• **PASSAGE SHOWN**
┌────────
/semimtr-text-recognition

Multimodal Semi-Supervised Learning for Text Recognition (SemiMTR)

Primary LanguagePythonApache License 2.0Apache-2.0

Multimodal Semi-Supervised Learning for Text Recognition

The official code implementation of SemiMTR Paper | Pretrained Models | SeqCLR Paper | Citation | Demo.

Aviad Aberdam, Roy Ganz, Shai Mazor, Ron Litman

We introduce a multimodal semi-supervised learning algorithm for text recognition, which is customized for modern vision-language multimodal architectures. To this end, we present a unified one-stage pretraining method for the vision model, which suits scene text recognition. In addition, we offer a sequential, character-level, consistency regularization in which each modality teaches itself. Extensive experiments demonstrate state-of-the-art performance on multiple scene text recognition benchmarks.

Figures

semimtr vision model pretraining

Figure 1: SemiMTR vision model pretraining: Contrastive learning



semimtr fine-tuning

Figure 2: SemiMTR model fine-tuning: Consistency regularization

Getting Started

Run Demo with Pretrained Model Open In Colab

Dependencies

  • Inference and demo requires PyTorch >= 1.7.1
  • For training and evaluation, install the dependencies
pip install -r requirements.txt

Pretrained Models

Download pretrained models:

Pretrained vision models:

Pretrained language model:

For fine-tuning SemiMTR without vision and language pretraining, locate the above models in a workdir directory, as follows:

workdir
├── semimtr_vision_model_real_l_and_u.pth
├── abinet_language_model.pth
└── semimtr_real_l_and_u.pth

SemiMTR Models Accuracy

Training Data IIIT SVT IC13 IC15 SVTP CUTE Avg. COCO RCTW Uber ArT LSVT MLT19 ReCTS Avg.
└────────
• **SET OF TASKS**
1. According to the SemiMTR README, what PyTorch version do inference and the demo require?
2. Return the part of the SemiMTR README between "Aviad Aberdam, Roy" and "text recognition benchmarks.", inclusive.

• **SOURCE MATERIAL**
┌────────
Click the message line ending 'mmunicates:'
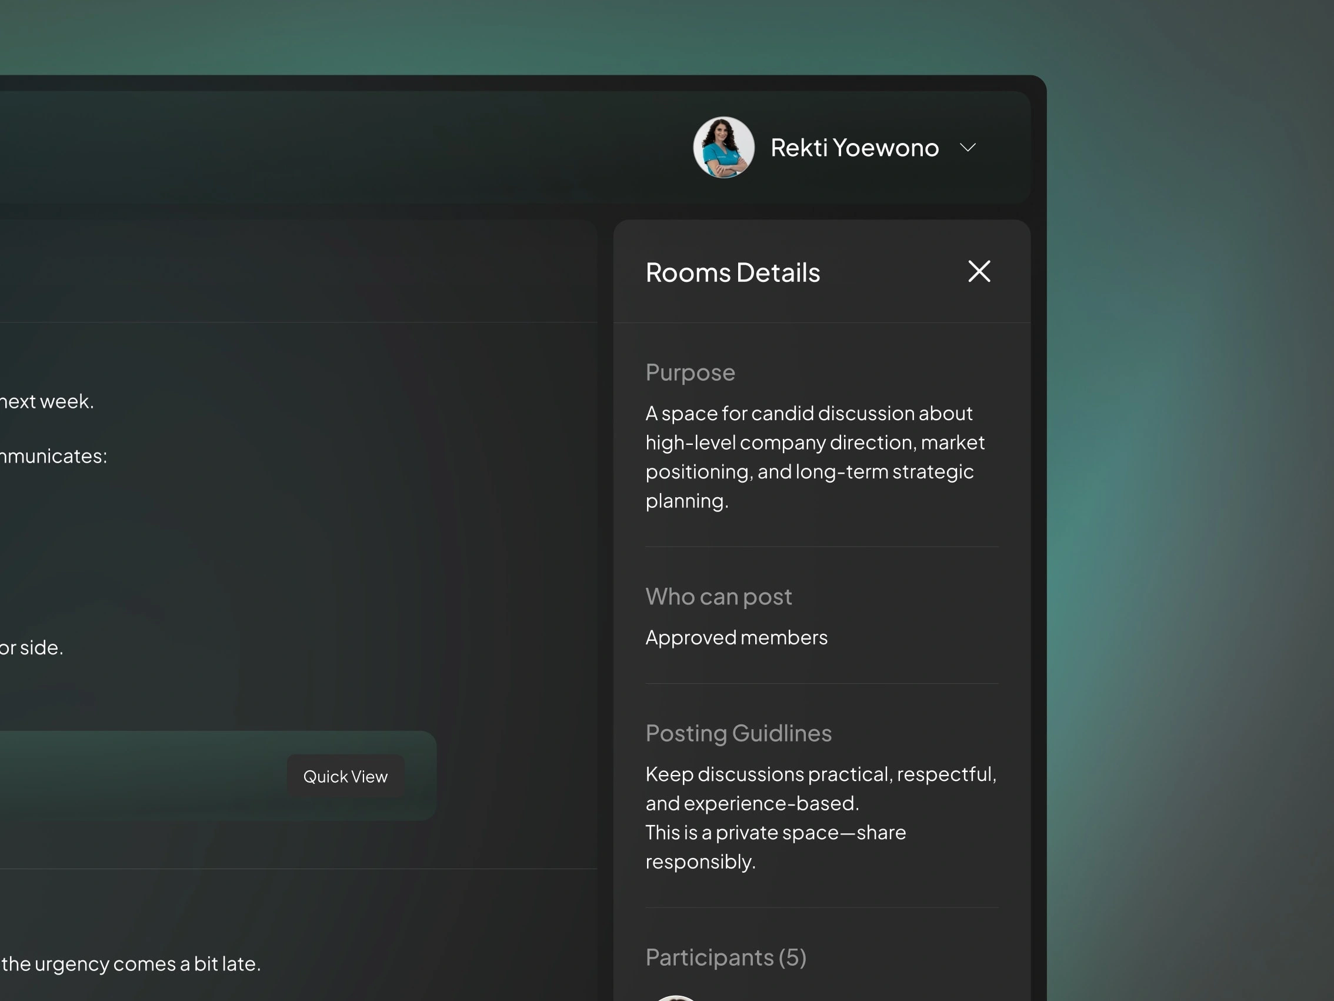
└────────
• **RESULTS BY TASK**
1. PyTorch 1.7.1 or later (>= 1.7.1).

2.
Aviad Aberdam, Roy Ganz, Shai Mazor, Ron Litman

We introduce a multimodal semi-supervised learning algorithm for text recognition, which is customized for modern vision-language multimodal architectures. To this end, we present a unified one-stage pretraining method for the vision model, which suits scene text recognition. In addition, we offer a sequential, character-level, consistency regularization in which each modality teaches itself. Extensive experiments demonstrate state-of-the-art performance on multiple scene text recognition benchmarks.